@giffmana Spoken like a googler who never has to worry about such things. :) There are multiple reasons imagenet is difficult, and I’ve wanted to reduce the barriers for a long time.
@amy_tabb @theshawwn I read your linked post and agree with everything, but it does not contradict my statement? 1. If you do DL, you have min 1 GPU already 2. R50-i1k took me 2w on 1 GPU 5 ago, now much better. 3. It is _the_ gold standard, but a paper can't spend 2 gpu-weeks or 5$ cloud on it? huh?
@giffmana @amy_tabb @theshawwn Let's me step in about $5. I am much likely to spend $1000 for GPU than $5 for AWS, as PhD student. First, the GPU is to stay. Second, $5 is never $5. You would have lots of unsuccessful experiments, you have to learn. Also, add here eternal fear of not turning off the instance.

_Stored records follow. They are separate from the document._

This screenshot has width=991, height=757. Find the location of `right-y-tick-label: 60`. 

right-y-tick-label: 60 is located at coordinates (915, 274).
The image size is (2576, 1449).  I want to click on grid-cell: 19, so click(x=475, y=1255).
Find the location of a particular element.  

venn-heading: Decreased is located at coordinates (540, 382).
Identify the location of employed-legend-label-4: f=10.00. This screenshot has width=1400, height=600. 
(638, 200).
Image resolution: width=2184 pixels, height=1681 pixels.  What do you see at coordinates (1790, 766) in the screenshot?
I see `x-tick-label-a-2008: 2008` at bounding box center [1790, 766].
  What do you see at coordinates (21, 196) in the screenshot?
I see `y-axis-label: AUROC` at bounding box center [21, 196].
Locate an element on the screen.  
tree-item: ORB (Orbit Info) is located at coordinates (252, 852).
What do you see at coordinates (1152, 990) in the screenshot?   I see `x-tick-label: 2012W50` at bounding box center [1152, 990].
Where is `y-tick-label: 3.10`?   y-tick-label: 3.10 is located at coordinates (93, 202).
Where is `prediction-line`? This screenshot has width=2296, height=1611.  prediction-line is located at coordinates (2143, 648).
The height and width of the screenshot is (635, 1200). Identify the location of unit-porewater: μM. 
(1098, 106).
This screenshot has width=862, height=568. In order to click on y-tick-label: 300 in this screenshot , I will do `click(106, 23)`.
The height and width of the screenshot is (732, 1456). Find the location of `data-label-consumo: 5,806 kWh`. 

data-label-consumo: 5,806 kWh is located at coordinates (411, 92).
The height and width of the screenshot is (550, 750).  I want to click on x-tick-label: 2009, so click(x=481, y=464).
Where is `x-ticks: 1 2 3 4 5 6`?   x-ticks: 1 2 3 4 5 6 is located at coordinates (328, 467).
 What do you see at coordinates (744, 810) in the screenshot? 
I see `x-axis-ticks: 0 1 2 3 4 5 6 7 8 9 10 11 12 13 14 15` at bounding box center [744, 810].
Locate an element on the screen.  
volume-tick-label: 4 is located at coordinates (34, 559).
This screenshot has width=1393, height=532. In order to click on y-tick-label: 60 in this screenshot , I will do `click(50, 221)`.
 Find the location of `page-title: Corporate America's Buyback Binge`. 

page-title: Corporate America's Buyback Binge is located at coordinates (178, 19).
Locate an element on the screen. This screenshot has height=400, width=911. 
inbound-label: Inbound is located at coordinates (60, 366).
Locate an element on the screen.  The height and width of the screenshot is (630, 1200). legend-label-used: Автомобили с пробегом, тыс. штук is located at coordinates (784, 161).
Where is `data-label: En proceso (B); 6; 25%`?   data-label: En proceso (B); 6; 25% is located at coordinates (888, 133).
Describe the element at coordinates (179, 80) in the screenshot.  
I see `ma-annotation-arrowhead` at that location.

@giffmana @amy_tabb @theshawwn Saying that, I absolutely did a lot of ImageNet training in the past, when architectures were simpler 1 week to train each, but the most of studies were done on 128px to reduce load github.com/ducha-aiki/caf…
@ducha_aiki @amy_tabb @theshawwn yeah, so we agree? It was feasible years ago for a lone phd student with 1 GPU, and is even moreso nowadays. Just need a little bit of patience.
@giffmana @ducha_aiki @amy_tabb People keep telling you it's hard, and you keep denying it's hard. I don't think this attitude is productive. Just because you can do something doesn't mean other people can do that thing. And it has a lot less to do with patience than with the right esoteric commands.
@theshawwn @ducha_aiki @amy_tabb It's literally an example in every framework, I'd hardly call that esoteric O.o github.com/pytorch/exampl… github.com/google/flax/tr… - this one even has a nice timing table, takes 4.3h on 8xV100, meaning 1½ days! 2080 is not far: lambdalabs.com/blog/best-gpu-… But Dmytro didn't disagree?